Number of cancer patients doubles over past decade

December 26, 2013

By Nam Hyun-woo

The chances of survival for cancer patients have risen sharply although the number of people diagnosed with the disease has nearly doubled over the past decade, government data showed, Thursday.

According to the Ministry of Health and Welfare and the National Cancer Center, 218,017 new cases of cancer were reported in 2011.

This represents a 96 percent increase from 10 years ago, and a 6 percent rise from a year earlier. The number of new cases has risen by 3.6 percent on average from 1999.

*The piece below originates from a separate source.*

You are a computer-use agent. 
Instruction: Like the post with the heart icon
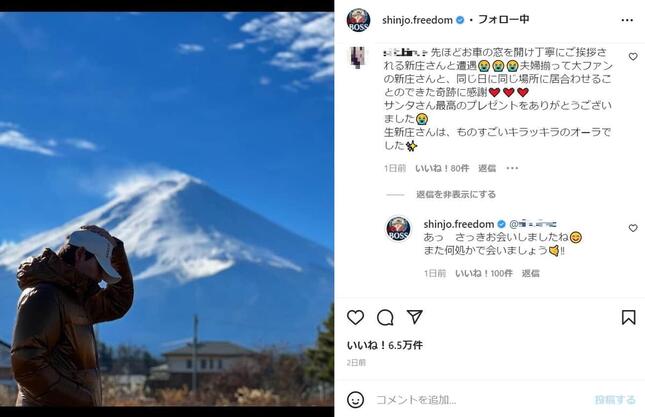(355, 317)
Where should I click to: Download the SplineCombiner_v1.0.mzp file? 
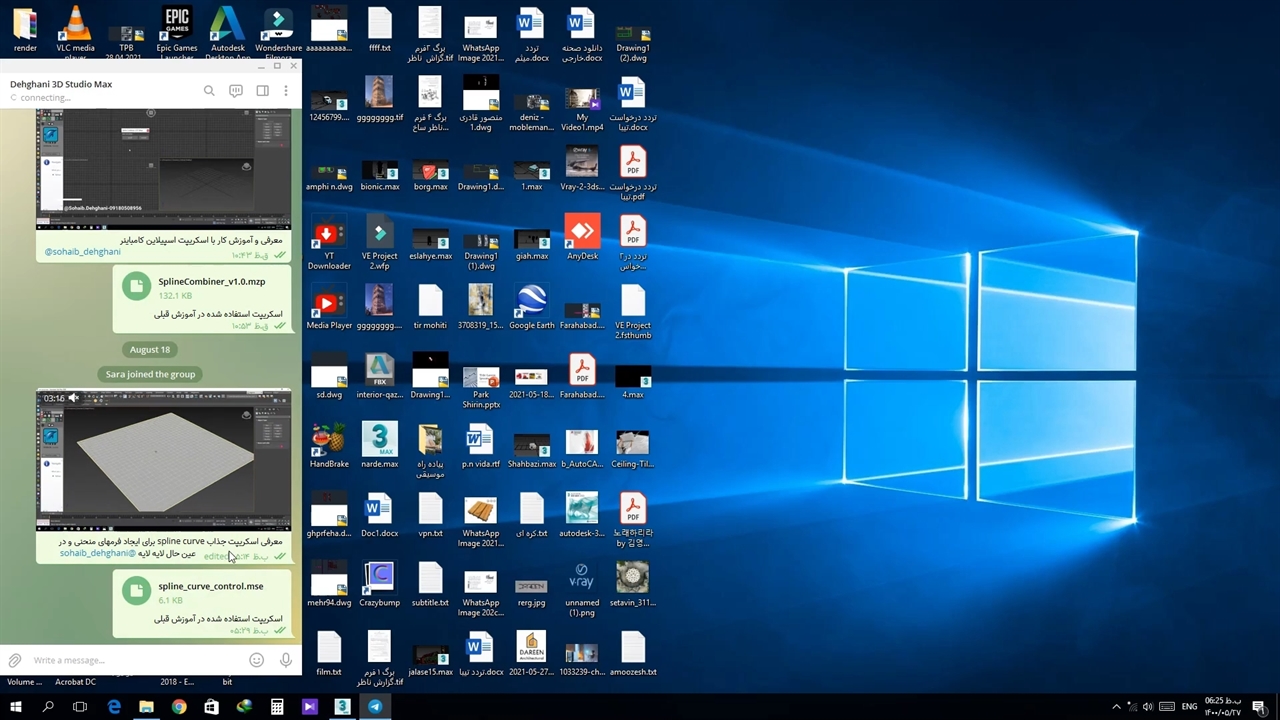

Thyroid cancer was the most common cancer among Koreans, with 18.6 percent of all patients suffering from it, followed by stomach cancer with 14.5 percent, colorectal cancer with 12.9 percent and lung cancer with 10 percent.

The survival rate of cancer patients has been on a steady rise. The five-year relative survival rate of cancer patients who have been diagnosed within the 2007-2011 period was 66.3 percent, up 12.5 percentage points from that of the 2001-2005 period.

The five-year relative survival rate of cancer describes the percentage of cancer patients alive five years after diagnosis divided by the percentage of the general population of corresponding sex and age expected to be alive within the same period.

Female cancer patients had a better chance of survival with 75 percent doing so in the period 2007-2011, while chances for men remained at 57.6 percent.

The data first suggested five-year relative survival rates according to each cancer type. If a cancer is limited to categories such as prostate, thyroid, breast or stomach, the survival rates hovered over 90 percent.

However, cancers of lung (49.5 percent), liver (46.2 percent) or pancreas (24 percent) have lower survival rates, despite being limited.

The total number of people who survived in 2012 after diagnosis from 1999 was 1.1 million.

“The ministry will establish an effective monitoring system of cancers based on this data and pursue a cancer-control policy such as increasing accessibility on regular cancer screening to the public,” said an official at the ministry.